PROBLEM DESCRIPTION>
Copy the listing below word for word, starting with the line that contains "Task: Click the" and continuing through the line that contains "Action: point(170,1095)". Include both of those lines, and leave the pictures out of your answer.

MATERIAL PROVIDED>
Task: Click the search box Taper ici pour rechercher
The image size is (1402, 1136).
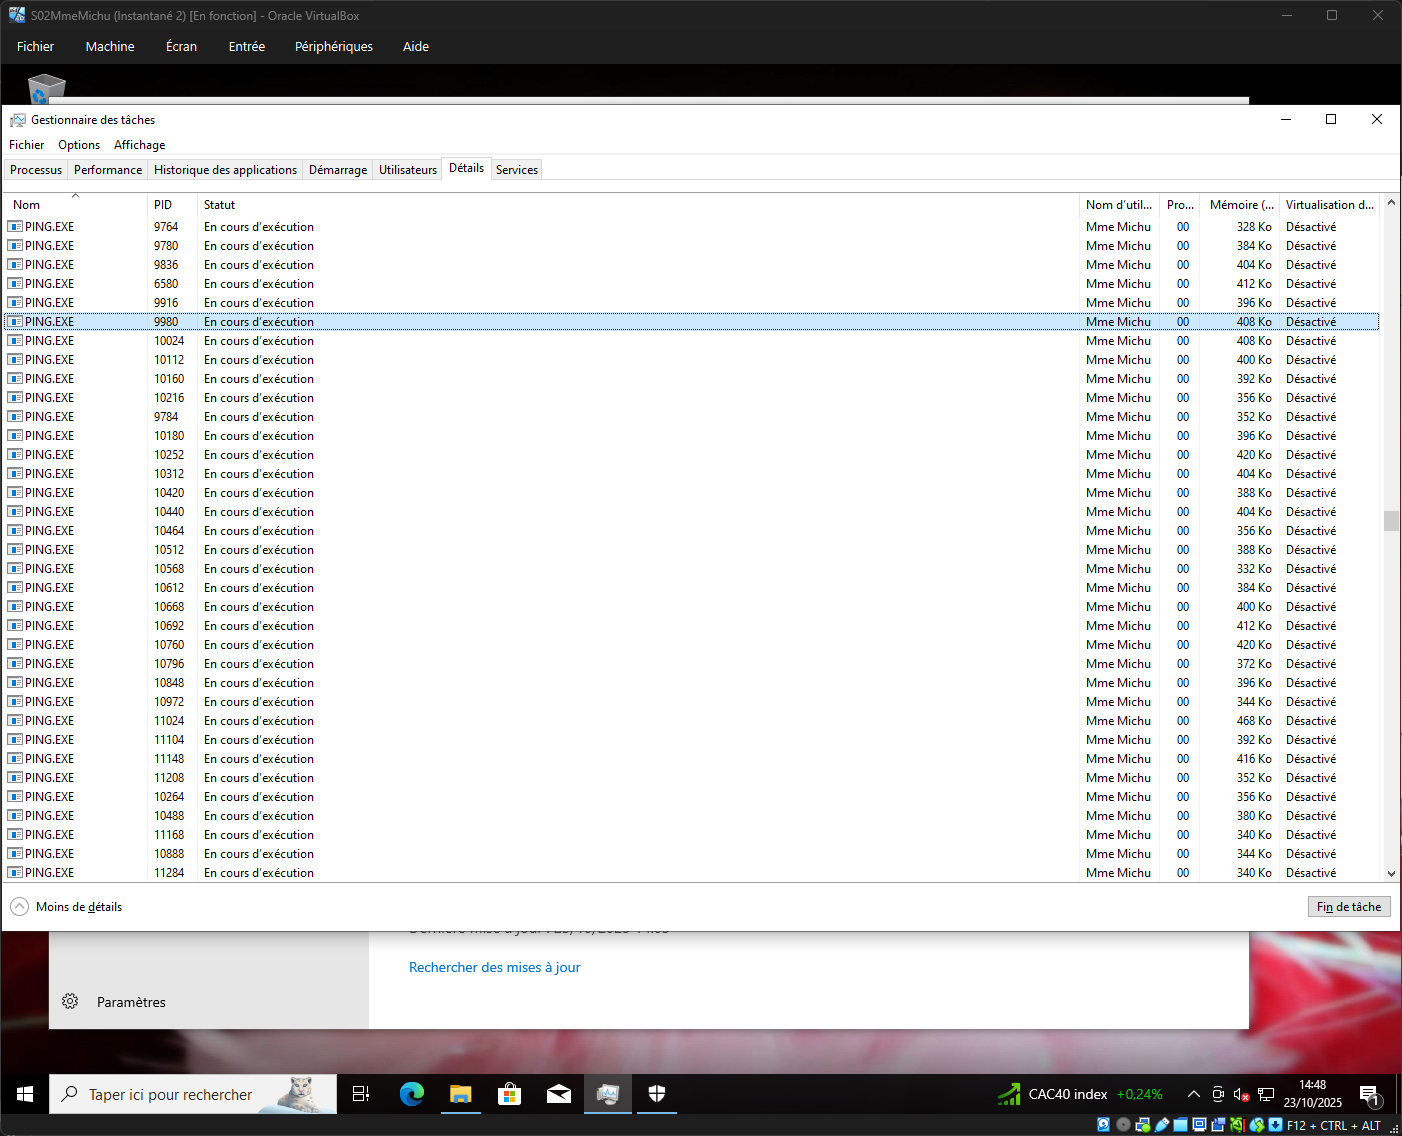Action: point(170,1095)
---
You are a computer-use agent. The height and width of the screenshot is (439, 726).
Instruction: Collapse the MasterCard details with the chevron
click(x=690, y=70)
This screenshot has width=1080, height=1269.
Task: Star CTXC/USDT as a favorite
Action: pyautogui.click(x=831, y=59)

EXERCISE SOLUTION>
Task: Click the search box Taper ici pour rechercher
The image size is (1402, 1136).
Action: point(170,1095)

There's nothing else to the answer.